Kingston, Jamaica, 26 June 2013. The minister responsible for housing and land announced during the Sectoral Debate in Parliament that legislation was being prepared to govern the maintenance and management of gated communities, townhouse complexes, and commercial developments. The legislation, he said, would be similar in character to the amendments then recently made to the Strata Titles Act, which governs the management of strata properties. He also disclosed that the ministry was working on policy to address the proliferation of super studios, properties initially approved as single rooms but converted by developers or owners into larger units with additional bedrooms, increasing residential density beyond what planning permission had authorised. Both issues, community management and density compliance, were being treated as regulatory priorities.
The legislation he described was not passed in 2013. It was not passed in 2014, or in the years that followed under successive administrations. By 2018, the government of the day was still describing the completion of preparatory work as anticipated by 2019 to 2020. That timeline also passed without legislation. The Registration (Shared Community) Act, which addresses exactly the management and governance framework that the 2013 minister described as a priority, was finally tabled in Parliament in January 2026, more than thirteen years after the first public commitment to produce it. In that interval, Jamaica built hundreds of gated community developments without the legal framework that was supposed to govern them.

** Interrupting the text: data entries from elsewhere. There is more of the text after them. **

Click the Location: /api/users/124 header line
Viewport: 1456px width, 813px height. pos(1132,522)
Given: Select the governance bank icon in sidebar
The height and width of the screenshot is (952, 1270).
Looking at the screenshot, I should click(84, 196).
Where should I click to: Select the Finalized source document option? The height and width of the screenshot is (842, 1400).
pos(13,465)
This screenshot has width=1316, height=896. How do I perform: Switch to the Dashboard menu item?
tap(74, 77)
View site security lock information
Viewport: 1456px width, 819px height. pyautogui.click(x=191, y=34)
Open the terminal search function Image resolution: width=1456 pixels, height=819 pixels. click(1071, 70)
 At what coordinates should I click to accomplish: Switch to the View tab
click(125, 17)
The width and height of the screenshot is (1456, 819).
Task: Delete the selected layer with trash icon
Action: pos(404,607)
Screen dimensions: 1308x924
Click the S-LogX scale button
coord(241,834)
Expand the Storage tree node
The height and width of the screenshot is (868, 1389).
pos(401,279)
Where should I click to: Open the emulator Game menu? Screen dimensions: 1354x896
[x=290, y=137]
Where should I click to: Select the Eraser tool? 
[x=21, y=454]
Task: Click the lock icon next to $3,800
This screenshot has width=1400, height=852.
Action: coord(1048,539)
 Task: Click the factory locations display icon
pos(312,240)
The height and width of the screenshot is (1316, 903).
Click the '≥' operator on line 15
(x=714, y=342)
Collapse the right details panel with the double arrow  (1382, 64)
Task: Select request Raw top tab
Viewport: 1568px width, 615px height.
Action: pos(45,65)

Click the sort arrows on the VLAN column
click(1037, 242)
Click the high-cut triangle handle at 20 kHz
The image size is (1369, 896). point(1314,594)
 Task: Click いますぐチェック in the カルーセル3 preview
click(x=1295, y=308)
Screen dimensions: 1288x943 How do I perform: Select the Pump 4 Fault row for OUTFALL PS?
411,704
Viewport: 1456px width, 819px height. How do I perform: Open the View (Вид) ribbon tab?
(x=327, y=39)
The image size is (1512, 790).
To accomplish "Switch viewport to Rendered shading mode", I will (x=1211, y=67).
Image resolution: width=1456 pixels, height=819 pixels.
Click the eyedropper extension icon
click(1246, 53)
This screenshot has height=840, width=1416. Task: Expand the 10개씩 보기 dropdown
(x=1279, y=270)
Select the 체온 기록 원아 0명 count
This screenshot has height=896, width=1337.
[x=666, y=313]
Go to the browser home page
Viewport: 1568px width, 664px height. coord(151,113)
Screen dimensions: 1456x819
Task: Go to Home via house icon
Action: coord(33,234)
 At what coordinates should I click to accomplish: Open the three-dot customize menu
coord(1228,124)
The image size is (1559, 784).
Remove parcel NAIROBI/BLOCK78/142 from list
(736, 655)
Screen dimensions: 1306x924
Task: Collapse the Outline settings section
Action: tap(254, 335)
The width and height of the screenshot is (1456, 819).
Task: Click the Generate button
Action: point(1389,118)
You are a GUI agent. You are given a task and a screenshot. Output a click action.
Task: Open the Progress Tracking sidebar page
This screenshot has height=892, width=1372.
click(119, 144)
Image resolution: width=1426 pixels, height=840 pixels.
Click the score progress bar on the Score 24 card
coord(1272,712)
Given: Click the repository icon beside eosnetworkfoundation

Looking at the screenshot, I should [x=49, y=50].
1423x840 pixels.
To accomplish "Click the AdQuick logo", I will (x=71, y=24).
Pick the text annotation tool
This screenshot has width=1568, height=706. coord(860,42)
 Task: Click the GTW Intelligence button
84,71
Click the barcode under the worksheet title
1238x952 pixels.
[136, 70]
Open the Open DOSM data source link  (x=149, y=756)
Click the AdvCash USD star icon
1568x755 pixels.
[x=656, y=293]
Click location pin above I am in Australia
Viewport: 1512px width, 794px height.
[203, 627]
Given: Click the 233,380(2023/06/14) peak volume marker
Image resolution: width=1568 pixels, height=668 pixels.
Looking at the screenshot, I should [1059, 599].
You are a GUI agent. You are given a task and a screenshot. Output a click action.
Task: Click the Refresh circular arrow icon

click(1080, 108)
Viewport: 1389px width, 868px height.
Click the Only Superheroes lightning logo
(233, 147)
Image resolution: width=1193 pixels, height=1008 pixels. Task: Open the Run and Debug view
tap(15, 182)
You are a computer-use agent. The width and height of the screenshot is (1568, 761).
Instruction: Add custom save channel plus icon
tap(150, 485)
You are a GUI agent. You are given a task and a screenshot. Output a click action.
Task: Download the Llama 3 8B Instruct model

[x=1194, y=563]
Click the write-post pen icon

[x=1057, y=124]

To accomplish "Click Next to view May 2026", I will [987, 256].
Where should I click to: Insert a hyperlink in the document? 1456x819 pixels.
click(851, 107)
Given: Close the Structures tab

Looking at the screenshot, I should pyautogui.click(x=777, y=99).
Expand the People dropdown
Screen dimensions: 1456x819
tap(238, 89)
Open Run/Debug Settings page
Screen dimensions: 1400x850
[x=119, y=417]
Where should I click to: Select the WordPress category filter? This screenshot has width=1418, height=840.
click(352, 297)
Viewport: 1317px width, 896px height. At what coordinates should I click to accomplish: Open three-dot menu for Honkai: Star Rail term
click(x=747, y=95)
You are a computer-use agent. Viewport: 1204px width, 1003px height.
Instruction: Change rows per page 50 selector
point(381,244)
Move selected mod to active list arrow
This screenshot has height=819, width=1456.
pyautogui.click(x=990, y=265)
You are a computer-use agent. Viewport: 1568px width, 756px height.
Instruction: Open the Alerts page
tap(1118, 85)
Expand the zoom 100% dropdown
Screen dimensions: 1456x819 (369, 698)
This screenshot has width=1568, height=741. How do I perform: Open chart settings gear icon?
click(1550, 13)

The practical consequences of that thirteen-year gap are not abstract. Across St Andrew, St Catherine, St James, and other parishes where gated community development accelerated during the 2010s, residential schemes with shared roads, walls, amenities, and security infrastructure have been operating without any statutory framework for how those shared elements are managed, funded, maintained, or disputed. Service charge arrangements are contractual at best, unenforceable at worst. The question of who is legally responsible for a shared road that falls into disrepair has no clear statutory answer. A developer who steps back from active management of a scheme they built, leaving the residents to organise themselves, leaves those residents without a statutory basis for compelling any particular outcome or resolving any particular dispute.
The super studio issue that the 2013 minister also flagged illustrates the same systemic failure from a different angle. The practice of approving a studio and constructing a two-bedroom apartment is a known mechanism for circumventing density limits, and it was identified as a regulatory problem more than a decade before the current legislative cycle. The planning density enforcement failure in the Leas Flat case, where a development appears to have been approved and constructed with habitable room counts significantly exceeding the local planning area’s maximum, is a different version of the same problem. The regulatory system identifies the issue. It announces that it will be addressed. It does not, for years or decades, actually address it.
The gated community legislation’s eventual arrival in 2026, requiring registration with the Real Estate Board and the mandatory establishment of community corporations, is a meaningful step. It is also a late one. The developers who built hundreds of schemes in the regulatory vacuum are not retroactively in breach of a law that did not exist when they built. Their schemes are not automatically subject to the governance requirements that new registrations will face. The practical question of how to bring the accumulated stock of unregistered gated communities into a framework that provides residents with the protections the legislation is designed to create is one that the new Act’s implementation will need to address, and which the Gleaner reported had not yet been fully resolved even at the point of the bill’s tabling.
The broader lesson of thirteen years between announcement and legislation is about what the planning and property regulatory system does with identified problems. It identifies them early, correctly, and publicly. It produces consultation papers, ministerial statements, policy announcements, and anticipated timelines. It does not produce, with anything approaching the urgency the problems warrant, the statutory instruments that would actually resolve them. For the tens of thousands of Jamaicans who bought into gated communities during the years the legislation was being prepared, the arrival of the Act is welcome. The length of the wait is the part that deserves examination.